Problem to work on:
Return the lines below in which the string "Viewport" occurs.
[Dataset content — start]
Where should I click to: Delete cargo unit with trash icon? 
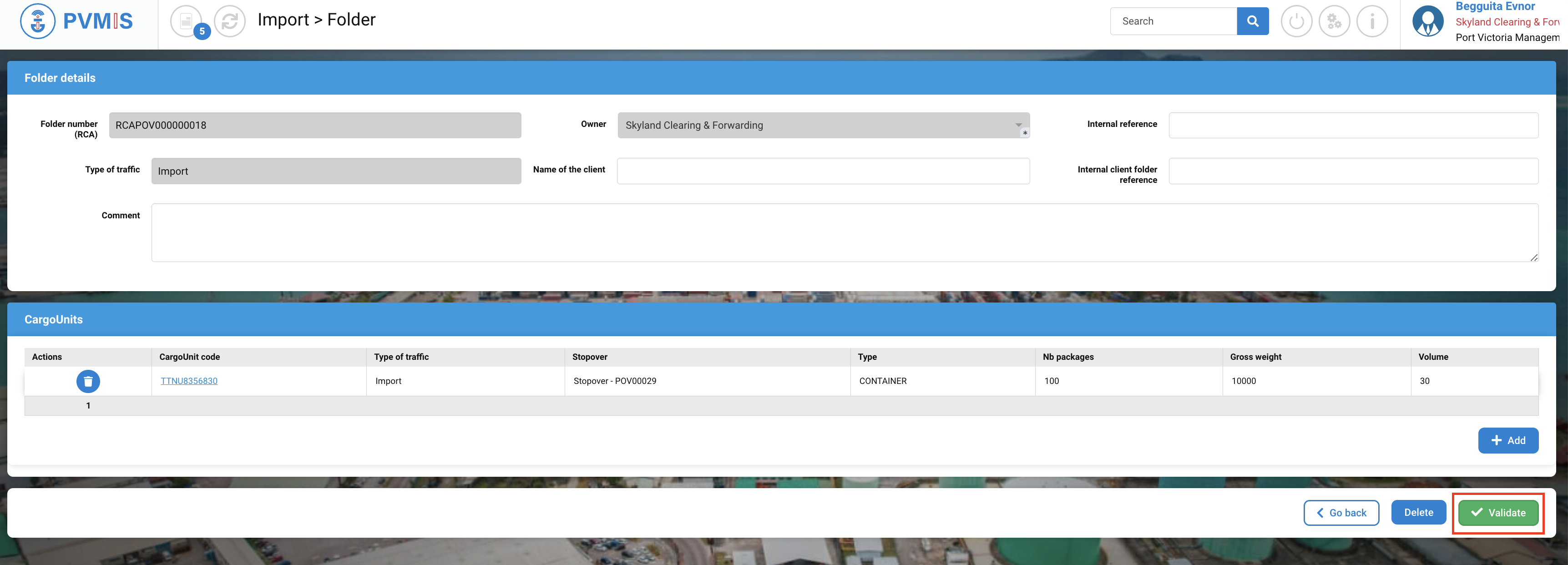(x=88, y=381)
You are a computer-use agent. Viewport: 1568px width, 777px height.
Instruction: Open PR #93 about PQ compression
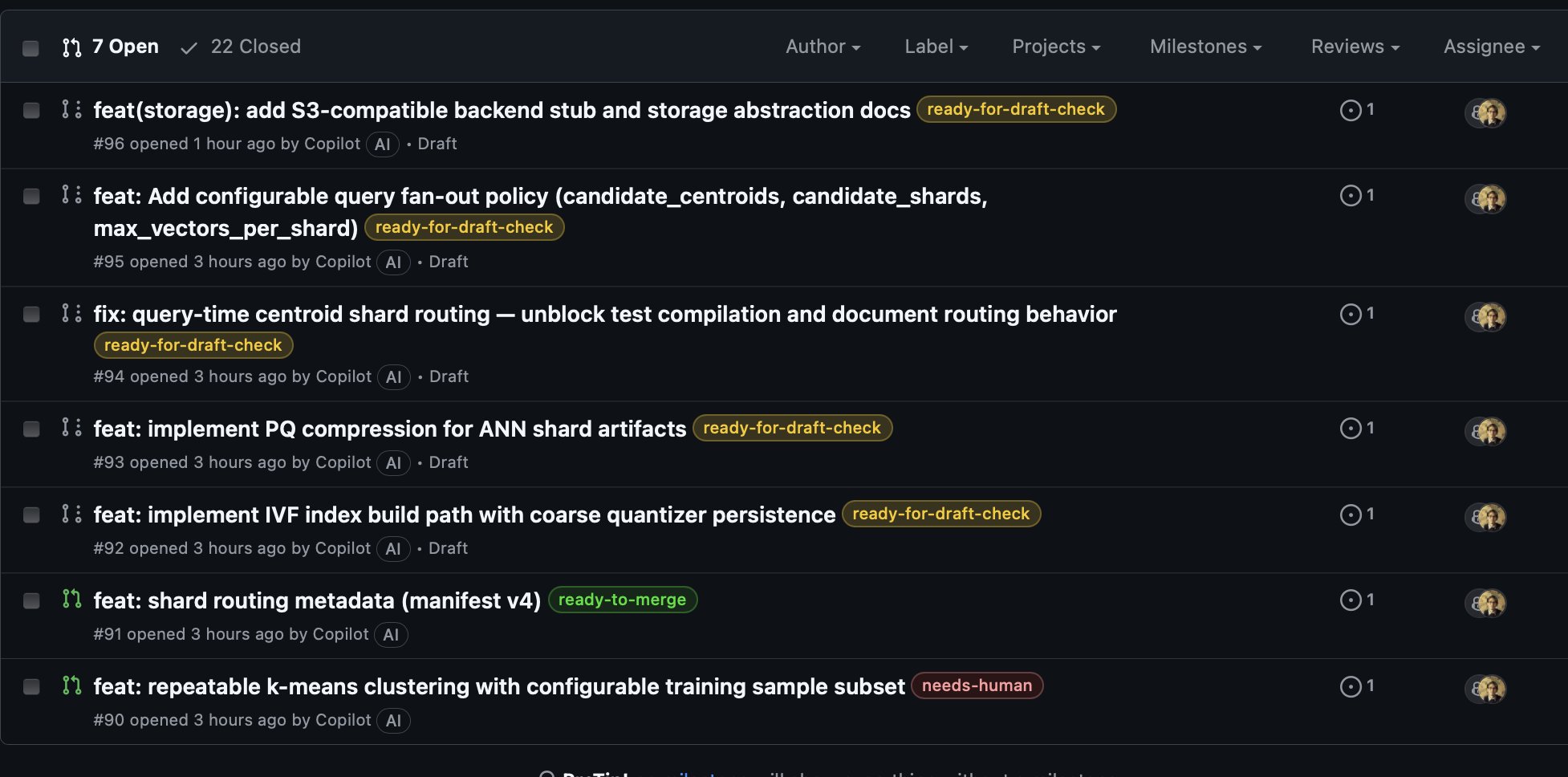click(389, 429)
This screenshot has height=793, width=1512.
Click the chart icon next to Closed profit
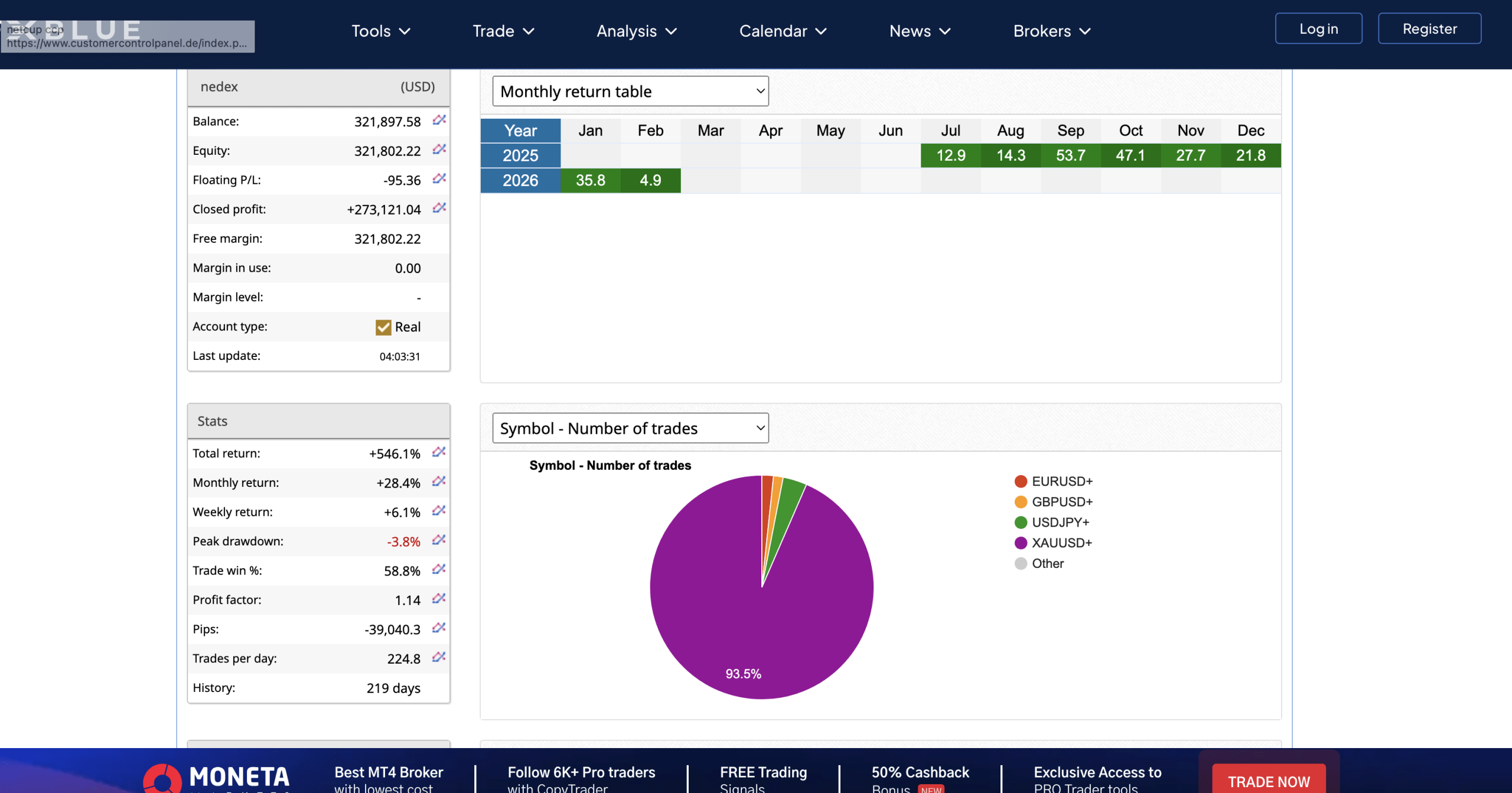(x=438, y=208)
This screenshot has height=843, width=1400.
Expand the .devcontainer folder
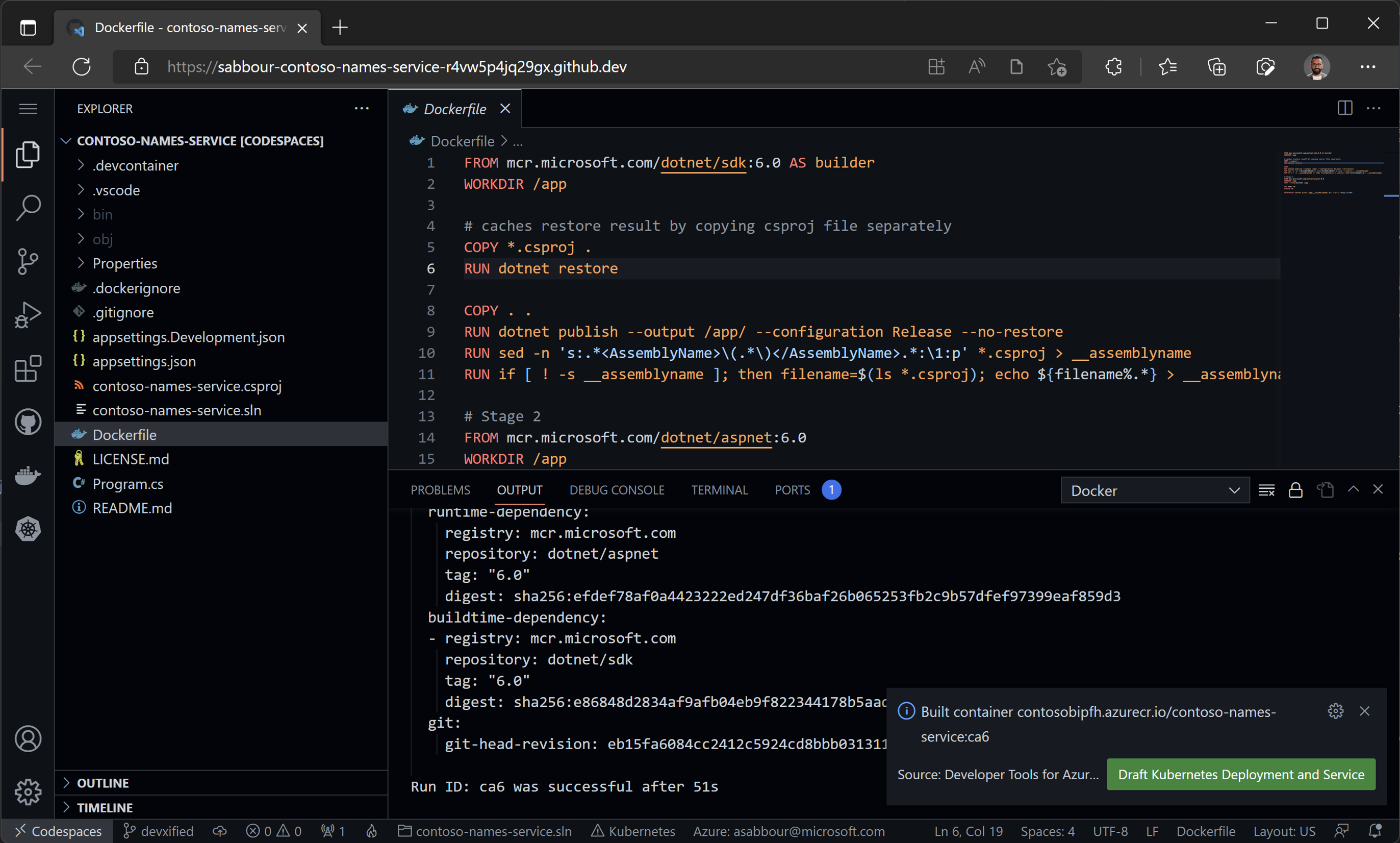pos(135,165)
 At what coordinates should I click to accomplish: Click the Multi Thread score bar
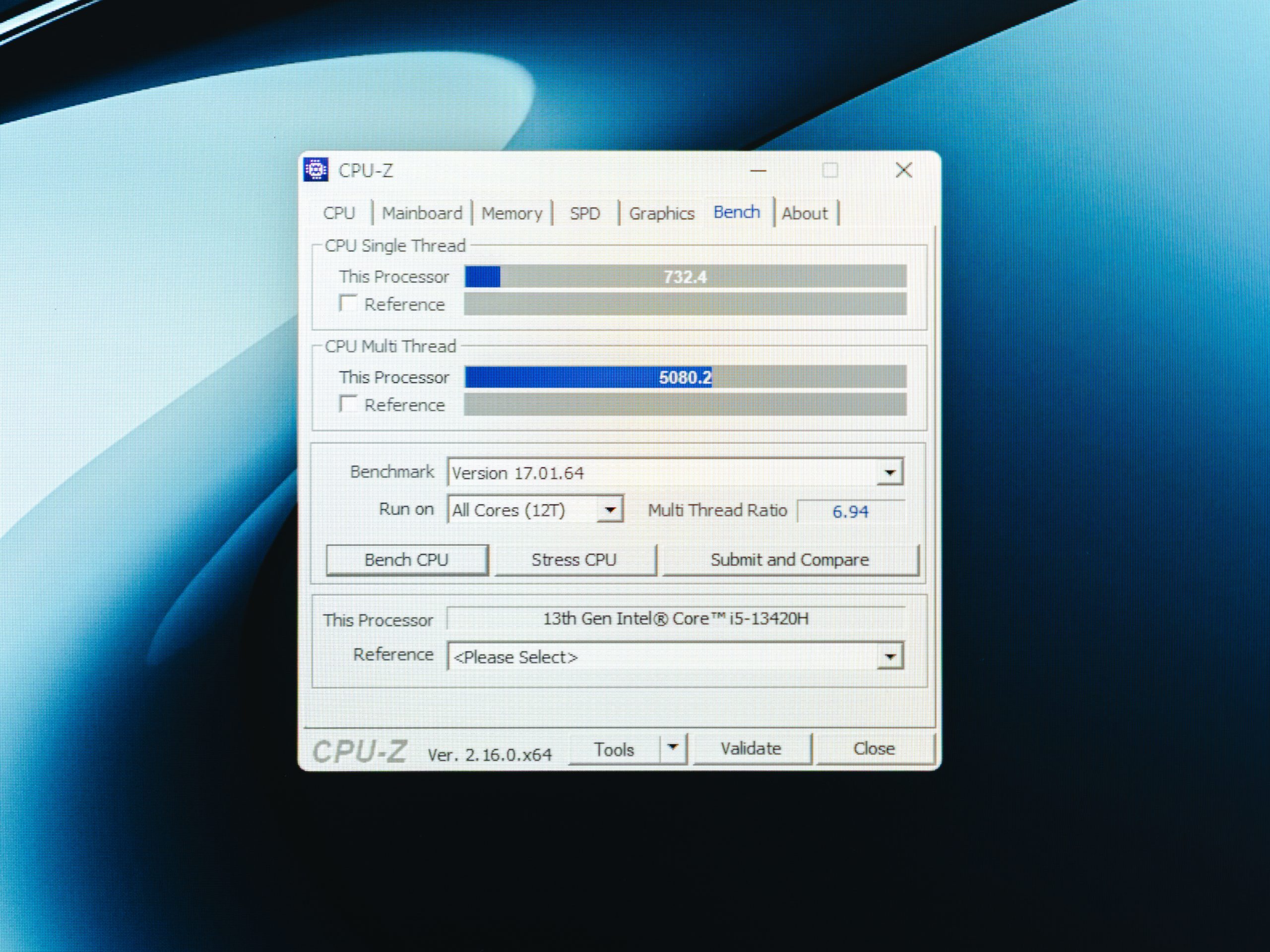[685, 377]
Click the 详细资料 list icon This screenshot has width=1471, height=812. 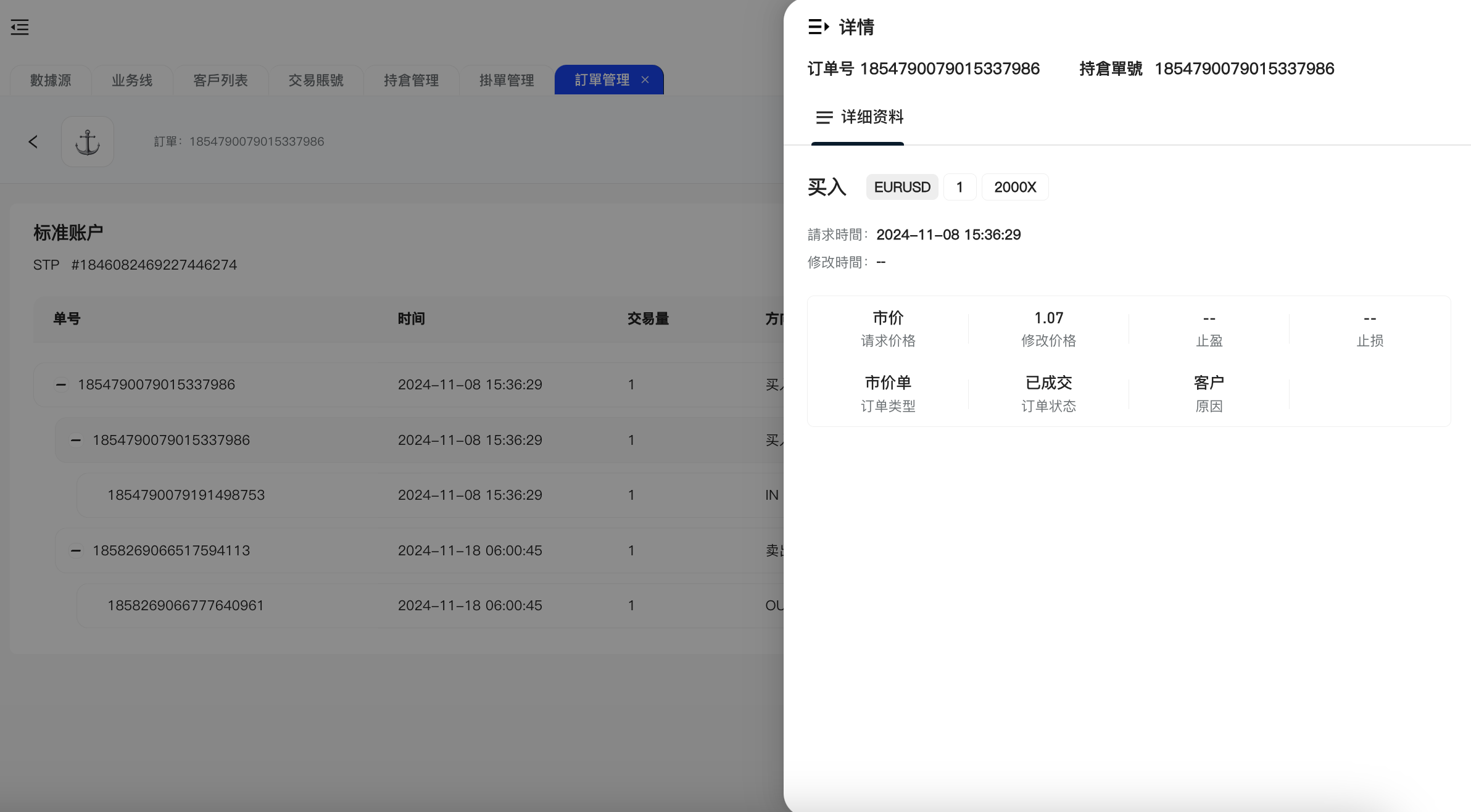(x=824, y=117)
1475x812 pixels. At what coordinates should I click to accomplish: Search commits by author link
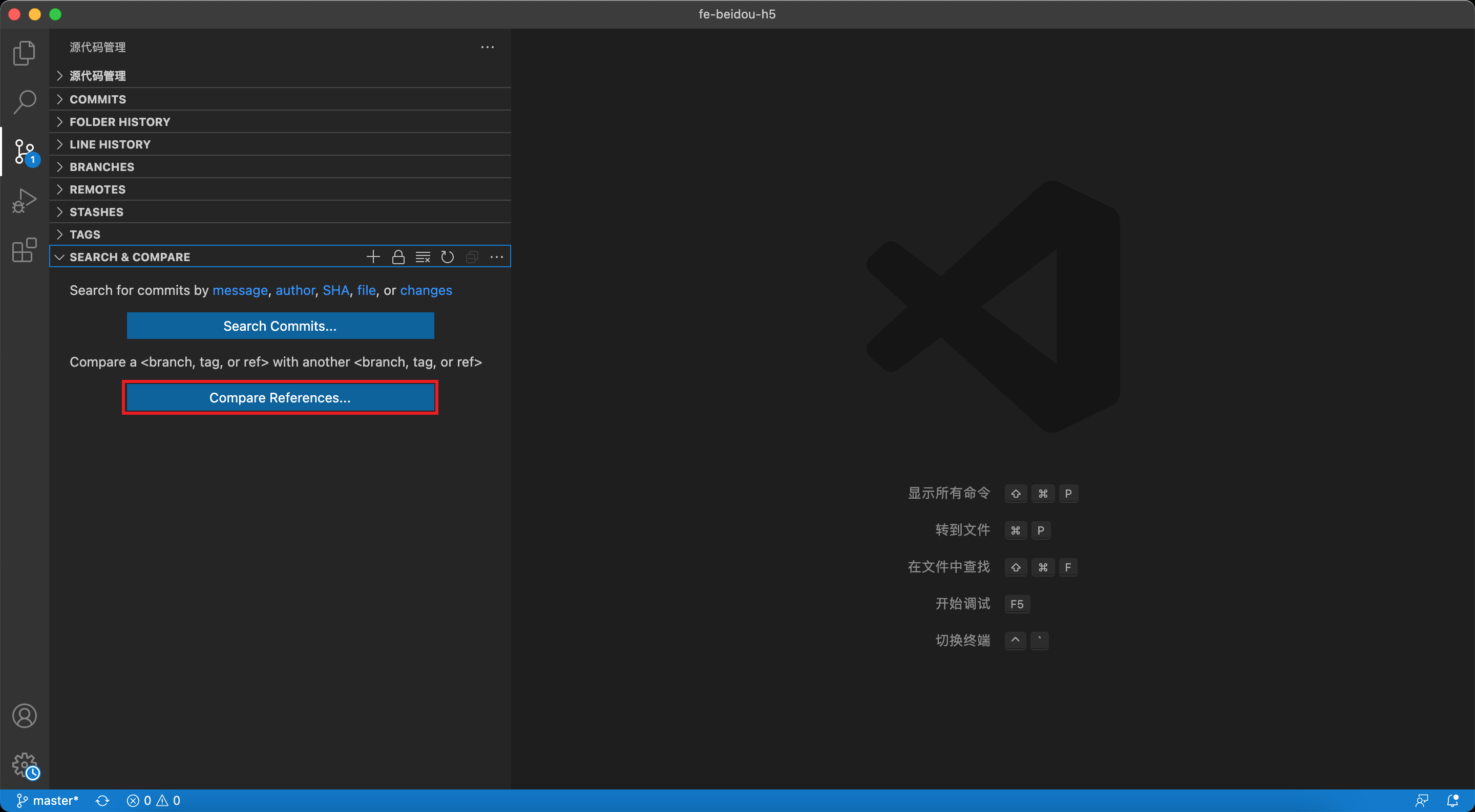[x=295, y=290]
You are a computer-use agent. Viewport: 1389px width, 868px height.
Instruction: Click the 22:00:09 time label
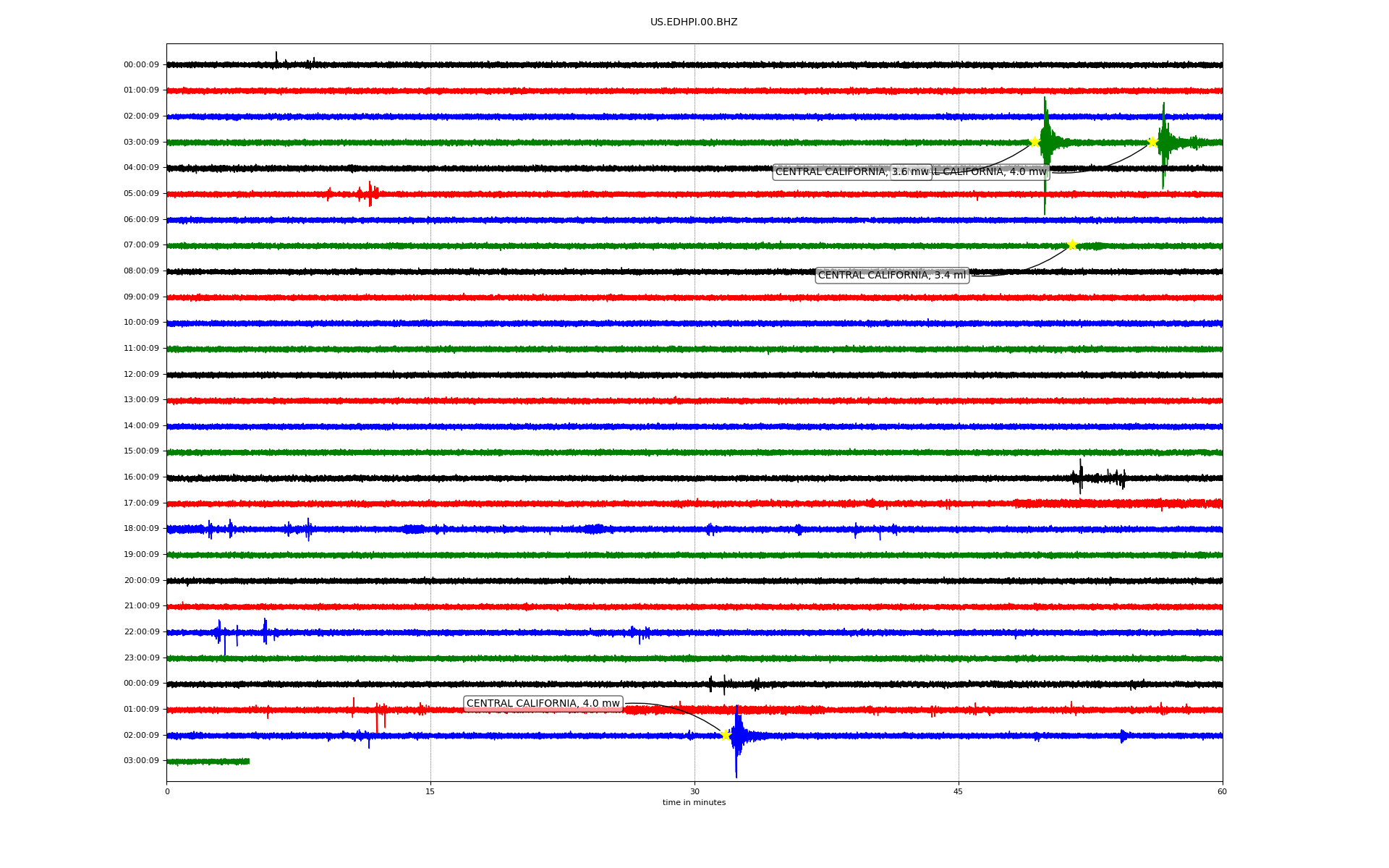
[Dataset content — finish]
The answer:
You are a computer-use agent. Viewport: 1568px width, 777px height.
You are a computer-use agent. Viewport: 1389px width, 868px height.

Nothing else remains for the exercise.